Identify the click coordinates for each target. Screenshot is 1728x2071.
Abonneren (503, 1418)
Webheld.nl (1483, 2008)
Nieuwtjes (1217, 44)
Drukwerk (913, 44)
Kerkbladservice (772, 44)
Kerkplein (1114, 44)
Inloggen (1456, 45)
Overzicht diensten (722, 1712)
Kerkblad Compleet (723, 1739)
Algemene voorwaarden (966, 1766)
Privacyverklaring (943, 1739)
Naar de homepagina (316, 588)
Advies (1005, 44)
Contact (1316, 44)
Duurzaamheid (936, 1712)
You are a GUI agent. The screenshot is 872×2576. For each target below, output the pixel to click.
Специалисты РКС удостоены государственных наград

##########

> [PROBLEM REQUIREMENTS]: Please reproduce the listing exactly, keeping every line as it is.

> [YOUR RESPONSE]:
Identify the click coordinates for each target. Screenshot is 1728x2071.
Abonneren (503, 1418)
Webheld.nl (1483, 2008)
Nieuwtjes (1217, 44)
Drukwerk (913, 44)
Kerkbladservice (772, 44)
Kerkplein (1114, 44)
Inloggen (1456, 45)
Overzicht diensten (722, 1712)
Kerkblad Compleet (723, 1739)
Algemene voorwaarden (966, 1766)
Privacyverklaring (943, 1739)
Naar de homepagina (316, 588)
Advies (1005, 44)
Contact (1316, 44)
Duurzaamheid (936, 1712)
You are a GUI agent. The screenshot is 872×2576. For each target below, output the pixel to click.
Специалисты РКС удостоены государственных наград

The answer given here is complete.